Will you reproduce verbatim the items in the stretch from the line containing "click on 'Read" through the line containing "center [530, 288]."?
─── Records for the task
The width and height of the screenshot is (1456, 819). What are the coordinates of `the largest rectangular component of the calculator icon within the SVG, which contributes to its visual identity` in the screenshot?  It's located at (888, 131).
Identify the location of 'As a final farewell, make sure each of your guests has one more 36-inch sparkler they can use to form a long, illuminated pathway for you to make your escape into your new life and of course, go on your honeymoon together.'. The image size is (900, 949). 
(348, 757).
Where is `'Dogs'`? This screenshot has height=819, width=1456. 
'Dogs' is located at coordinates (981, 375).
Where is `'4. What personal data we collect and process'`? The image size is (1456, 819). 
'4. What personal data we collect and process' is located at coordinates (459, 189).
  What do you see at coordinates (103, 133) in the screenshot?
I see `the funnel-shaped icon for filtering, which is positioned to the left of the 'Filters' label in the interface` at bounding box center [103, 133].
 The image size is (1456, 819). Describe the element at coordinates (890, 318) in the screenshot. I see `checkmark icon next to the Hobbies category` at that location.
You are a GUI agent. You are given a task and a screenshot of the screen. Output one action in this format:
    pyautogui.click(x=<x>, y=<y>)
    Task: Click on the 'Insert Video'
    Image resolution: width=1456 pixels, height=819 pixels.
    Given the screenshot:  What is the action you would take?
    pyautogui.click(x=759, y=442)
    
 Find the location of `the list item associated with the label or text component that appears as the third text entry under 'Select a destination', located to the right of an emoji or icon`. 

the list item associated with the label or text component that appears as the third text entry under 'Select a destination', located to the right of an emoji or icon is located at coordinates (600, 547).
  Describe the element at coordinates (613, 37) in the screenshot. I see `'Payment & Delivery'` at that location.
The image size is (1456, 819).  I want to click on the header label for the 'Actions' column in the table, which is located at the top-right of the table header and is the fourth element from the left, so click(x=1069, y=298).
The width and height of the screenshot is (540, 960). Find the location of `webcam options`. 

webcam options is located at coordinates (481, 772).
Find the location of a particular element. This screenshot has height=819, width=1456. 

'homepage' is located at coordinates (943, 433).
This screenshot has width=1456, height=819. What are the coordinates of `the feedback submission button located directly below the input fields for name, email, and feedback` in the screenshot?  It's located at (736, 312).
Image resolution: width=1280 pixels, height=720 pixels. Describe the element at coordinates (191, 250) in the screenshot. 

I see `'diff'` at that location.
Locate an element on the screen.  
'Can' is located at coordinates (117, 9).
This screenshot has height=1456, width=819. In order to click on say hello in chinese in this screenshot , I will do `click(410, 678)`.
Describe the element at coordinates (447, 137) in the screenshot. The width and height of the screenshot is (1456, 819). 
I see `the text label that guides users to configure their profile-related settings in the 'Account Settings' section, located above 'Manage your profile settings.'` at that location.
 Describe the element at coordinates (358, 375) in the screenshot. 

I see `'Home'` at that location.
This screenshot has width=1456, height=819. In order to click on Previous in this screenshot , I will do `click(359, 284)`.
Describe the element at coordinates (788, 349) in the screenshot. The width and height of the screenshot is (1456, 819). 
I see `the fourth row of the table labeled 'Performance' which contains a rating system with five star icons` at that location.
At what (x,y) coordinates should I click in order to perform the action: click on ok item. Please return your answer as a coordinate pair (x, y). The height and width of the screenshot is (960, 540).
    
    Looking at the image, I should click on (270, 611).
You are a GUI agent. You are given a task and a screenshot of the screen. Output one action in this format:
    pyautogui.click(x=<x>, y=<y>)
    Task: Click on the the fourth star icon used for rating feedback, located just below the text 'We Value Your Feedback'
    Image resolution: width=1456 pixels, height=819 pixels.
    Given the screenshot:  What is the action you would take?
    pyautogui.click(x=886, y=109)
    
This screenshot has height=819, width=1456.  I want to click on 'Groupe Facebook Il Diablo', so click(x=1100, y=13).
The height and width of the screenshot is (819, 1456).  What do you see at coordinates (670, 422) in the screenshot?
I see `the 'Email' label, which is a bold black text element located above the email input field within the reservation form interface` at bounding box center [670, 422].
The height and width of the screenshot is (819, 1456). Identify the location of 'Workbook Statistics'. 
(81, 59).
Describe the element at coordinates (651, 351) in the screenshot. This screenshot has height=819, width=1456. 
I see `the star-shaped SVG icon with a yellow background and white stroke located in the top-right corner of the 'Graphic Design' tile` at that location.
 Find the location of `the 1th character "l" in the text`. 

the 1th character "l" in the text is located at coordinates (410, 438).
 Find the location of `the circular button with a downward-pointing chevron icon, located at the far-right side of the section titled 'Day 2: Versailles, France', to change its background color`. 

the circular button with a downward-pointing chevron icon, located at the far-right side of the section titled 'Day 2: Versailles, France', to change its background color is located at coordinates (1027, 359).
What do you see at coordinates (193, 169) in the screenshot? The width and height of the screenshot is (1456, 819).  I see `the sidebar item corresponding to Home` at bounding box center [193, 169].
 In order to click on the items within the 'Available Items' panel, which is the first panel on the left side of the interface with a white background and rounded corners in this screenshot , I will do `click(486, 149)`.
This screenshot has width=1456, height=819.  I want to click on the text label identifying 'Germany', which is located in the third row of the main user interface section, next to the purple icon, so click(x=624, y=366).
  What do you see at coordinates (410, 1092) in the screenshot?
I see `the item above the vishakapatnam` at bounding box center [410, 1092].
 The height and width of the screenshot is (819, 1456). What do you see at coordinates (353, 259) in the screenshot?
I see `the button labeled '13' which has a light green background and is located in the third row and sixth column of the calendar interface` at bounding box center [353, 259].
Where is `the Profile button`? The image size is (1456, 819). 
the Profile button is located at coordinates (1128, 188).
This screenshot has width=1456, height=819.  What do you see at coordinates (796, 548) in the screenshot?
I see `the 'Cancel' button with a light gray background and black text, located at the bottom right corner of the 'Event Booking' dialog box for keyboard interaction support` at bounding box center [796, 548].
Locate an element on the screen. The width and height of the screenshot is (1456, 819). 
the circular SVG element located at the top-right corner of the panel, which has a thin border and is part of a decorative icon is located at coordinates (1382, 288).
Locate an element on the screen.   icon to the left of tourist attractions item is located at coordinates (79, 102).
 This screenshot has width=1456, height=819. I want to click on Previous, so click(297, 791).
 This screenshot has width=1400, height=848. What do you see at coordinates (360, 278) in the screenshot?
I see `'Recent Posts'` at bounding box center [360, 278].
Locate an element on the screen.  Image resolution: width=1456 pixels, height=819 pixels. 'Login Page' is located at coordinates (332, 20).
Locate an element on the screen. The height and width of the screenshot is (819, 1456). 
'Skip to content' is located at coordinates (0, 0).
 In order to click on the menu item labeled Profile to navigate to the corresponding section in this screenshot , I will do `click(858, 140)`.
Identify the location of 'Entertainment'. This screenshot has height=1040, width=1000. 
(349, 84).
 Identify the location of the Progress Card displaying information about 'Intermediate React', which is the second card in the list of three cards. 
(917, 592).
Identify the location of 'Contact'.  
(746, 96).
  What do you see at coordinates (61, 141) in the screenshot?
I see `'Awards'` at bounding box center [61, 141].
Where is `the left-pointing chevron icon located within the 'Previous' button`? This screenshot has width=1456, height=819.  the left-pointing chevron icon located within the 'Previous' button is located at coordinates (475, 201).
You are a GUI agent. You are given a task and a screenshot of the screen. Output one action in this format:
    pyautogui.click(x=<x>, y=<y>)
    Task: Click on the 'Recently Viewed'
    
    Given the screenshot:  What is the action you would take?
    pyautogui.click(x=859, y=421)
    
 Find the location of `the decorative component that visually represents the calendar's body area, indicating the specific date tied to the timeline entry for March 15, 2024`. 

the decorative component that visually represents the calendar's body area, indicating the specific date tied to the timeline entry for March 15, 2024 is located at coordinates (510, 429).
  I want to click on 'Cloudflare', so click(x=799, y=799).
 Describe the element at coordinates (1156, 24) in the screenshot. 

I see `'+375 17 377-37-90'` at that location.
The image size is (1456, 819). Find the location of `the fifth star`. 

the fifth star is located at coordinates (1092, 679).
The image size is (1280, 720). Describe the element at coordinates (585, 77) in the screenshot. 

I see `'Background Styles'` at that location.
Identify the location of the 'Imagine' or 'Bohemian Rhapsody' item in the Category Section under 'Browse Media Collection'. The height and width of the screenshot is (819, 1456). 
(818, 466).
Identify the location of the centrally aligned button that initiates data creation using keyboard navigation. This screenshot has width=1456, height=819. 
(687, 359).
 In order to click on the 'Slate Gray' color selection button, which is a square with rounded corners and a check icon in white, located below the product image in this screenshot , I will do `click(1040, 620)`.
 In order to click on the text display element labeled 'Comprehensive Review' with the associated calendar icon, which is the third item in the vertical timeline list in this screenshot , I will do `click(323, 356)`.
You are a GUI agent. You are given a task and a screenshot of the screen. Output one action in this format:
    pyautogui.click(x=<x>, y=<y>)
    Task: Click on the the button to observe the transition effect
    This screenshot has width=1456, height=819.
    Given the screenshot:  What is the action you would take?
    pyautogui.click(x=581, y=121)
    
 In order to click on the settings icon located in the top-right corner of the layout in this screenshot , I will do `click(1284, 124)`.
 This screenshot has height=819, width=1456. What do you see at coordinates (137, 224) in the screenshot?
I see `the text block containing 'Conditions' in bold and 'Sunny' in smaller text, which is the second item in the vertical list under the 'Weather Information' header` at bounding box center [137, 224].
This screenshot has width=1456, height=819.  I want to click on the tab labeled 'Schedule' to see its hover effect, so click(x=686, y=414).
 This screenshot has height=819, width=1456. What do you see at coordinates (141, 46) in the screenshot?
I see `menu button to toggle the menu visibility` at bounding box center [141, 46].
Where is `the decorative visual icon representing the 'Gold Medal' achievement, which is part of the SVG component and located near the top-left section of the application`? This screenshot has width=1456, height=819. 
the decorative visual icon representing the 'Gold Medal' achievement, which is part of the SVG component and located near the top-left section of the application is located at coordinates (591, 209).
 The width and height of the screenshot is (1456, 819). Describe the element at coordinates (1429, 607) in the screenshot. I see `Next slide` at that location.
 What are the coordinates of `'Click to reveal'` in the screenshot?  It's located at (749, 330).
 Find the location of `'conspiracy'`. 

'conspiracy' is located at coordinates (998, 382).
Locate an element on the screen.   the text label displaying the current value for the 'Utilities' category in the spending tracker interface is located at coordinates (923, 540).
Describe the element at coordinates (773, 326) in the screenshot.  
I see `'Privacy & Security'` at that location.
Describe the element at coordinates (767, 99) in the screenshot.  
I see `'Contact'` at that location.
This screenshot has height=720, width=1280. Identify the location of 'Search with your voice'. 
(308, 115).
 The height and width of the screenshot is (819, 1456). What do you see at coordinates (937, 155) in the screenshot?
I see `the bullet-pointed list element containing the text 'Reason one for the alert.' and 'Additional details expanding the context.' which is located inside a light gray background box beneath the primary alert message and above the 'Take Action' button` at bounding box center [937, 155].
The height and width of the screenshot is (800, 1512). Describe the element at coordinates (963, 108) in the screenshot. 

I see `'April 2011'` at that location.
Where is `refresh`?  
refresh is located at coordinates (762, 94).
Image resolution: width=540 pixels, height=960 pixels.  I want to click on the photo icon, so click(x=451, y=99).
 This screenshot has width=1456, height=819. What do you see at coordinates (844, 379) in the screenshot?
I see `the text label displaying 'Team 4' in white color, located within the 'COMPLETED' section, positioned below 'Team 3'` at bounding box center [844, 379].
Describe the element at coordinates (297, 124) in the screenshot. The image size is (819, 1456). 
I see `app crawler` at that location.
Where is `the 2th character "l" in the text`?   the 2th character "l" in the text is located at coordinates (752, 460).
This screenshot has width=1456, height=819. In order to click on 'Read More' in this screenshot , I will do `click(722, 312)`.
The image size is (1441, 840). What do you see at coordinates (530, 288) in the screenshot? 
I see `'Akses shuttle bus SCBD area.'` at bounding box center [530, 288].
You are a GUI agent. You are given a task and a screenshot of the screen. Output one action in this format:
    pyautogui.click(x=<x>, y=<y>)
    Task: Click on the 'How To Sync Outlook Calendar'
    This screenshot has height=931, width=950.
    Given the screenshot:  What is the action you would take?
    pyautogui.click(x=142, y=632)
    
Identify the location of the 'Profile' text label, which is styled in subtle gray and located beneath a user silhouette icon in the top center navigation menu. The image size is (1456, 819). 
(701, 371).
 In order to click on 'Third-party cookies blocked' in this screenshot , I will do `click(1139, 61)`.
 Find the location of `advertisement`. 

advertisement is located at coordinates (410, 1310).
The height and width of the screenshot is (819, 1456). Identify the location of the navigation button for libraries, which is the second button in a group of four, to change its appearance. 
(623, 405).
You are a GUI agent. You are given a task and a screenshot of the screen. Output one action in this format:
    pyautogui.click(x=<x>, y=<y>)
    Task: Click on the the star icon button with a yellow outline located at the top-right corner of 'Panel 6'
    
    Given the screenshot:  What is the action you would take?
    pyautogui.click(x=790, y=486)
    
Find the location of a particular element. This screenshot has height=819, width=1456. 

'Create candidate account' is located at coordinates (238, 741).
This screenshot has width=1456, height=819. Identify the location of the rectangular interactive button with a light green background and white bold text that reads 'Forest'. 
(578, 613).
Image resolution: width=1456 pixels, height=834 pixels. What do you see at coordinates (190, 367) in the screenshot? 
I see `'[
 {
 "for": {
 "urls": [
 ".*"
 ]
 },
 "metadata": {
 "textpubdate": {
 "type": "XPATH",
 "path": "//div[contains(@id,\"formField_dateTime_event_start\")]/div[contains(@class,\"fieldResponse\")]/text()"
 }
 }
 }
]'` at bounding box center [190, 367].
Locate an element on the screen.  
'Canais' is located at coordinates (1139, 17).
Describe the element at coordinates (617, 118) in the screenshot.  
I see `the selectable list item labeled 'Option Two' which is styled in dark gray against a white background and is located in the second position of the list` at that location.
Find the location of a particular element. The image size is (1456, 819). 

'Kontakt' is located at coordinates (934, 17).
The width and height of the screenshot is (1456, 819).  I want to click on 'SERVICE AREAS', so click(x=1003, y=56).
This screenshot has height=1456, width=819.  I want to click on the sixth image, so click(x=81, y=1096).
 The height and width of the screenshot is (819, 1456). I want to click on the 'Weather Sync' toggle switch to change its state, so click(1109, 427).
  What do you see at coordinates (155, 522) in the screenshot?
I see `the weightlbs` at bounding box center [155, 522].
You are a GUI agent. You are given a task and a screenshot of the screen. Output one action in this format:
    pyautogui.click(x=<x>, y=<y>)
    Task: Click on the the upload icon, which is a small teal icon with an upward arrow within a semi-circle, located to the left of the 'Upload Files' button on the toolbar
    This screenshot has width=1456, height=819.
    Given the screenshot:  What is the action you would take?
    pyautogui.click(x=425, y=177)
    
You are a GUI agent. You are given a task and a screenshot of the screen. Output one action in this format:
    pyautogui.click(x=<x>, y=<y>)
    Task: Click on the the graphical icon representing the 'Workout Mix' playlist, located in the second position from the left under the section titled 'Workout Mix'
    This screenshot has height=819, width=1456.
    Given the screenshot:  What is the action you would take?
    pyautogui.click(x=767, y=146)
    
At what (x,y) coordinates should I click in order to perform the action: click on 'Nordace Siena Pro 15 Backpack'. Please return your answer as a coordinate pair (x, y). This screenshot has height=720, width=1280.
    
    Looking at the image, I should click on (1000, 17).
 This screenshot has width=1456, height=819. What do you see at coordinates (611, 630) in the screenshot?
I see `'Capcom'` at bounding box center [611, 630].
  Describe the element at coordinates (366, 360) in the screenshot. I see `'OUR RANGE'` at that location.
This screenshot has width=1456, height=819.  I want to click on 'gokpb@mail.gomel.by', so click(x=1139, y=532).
──────
- Task answer -
This screenshot has width=1456, height=819. In order to click on 'Read More' in this screenshot , I will do `click(722, 312)`.
The image size is (1441, 840). What do you see at coordinates (530, 288) in the screenshot? 
I see `'Akses shuttle bus SCBD area.'` at bounding box center [530, 288].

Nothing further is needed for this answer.